Still, this lovely little duality doesn’t offer such a neat solution. Setting aside that none of us is particularly perfect at recognizing others’ boundaries even with the best of intentions to do so, and that most people feel no need to think beyond what they think they’re “owed” by service workers or performers, most of us don’t actually have a clear vision of what makes us comfortable. When is my discomfort fear of the unknown, fear of pushing myself, fear of getting out of my own way? When is it a fundamental response to being asked to do too much? When have I actually chosen to offer myself to others, and when have I simply been conditioned to think that I want a specific kind of attention? When do I get to trust myself to make the call?
The answers come from a safe and supportive space to mature and explore, but even then, those answers will never be fixed nor completely free from multiple valences of social expectations. As in sex, consent in performance is ever-evolving.

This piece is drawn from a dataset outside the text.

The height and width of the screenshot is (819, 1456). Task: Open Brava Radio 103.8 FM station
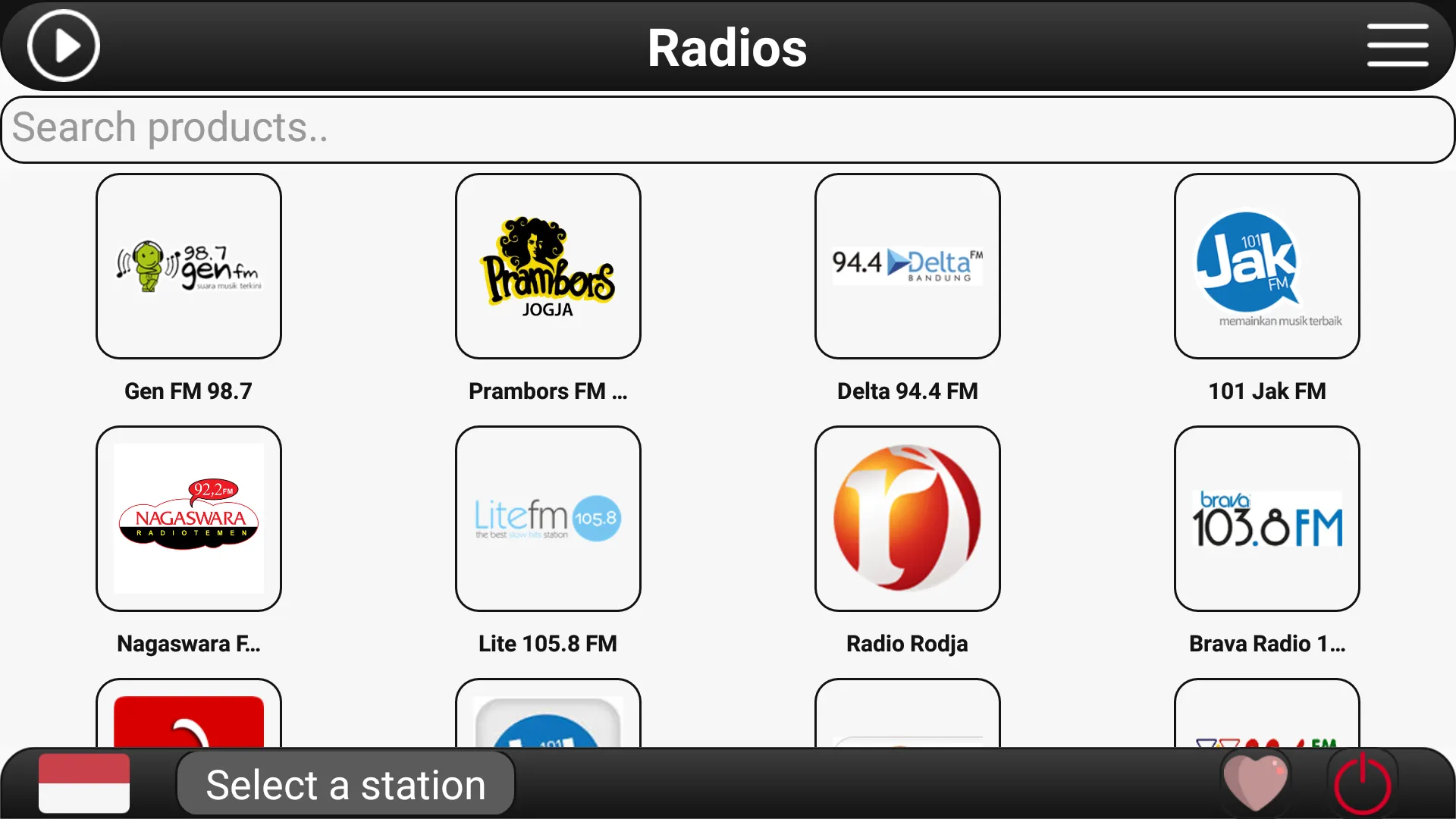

In her brief “Uses of the Erotic,” Audre Lorde writes: “The erotic cannot be felt secondhand” (2). I suspect this is the reason we flatten others into symbols and icons for consumption. We want to feel their force and charisma, so we steal it from them if it can’t be shared organically. But in so doing, we strip eroticism of its authentic power and turn it into an exploitation. I’m reminded of that video of a raccoon trying to eat cotton candy by doing what raccoons typically do, washing it in water first (3). Of course, the cotton candy dissolves, and we feel much empathy for the poor, hapless mammal. This is all very sad for the racoon, sure, but in this metaphor affective laborers – especially those female-presenting, and especially women of color – are the cotton candy.
Notes:
Hofman, Ana. 2015. “Music (as) Labour: Professional Musicianship, Affective Labour and Gender in Socialist Yugoslavia.” Ethnomusicology Forum 24(1): 28-50.
Lorde, Audre. 1984. “Uses of the Erotic: The Erotic as a Source of Power.” In Sister Outsider: Essays and Speeches, 53-59.
In French, the raccoon is a raton laveur, or “washer rat.”
I seldom feel any particular urge to share the texts I regularly write as part of my coursework with a broader audience (just how many article responses and musical analyses are you desperate to read, after all?), but the one above is made up portions of a recent write-up which I allowed to be more personal.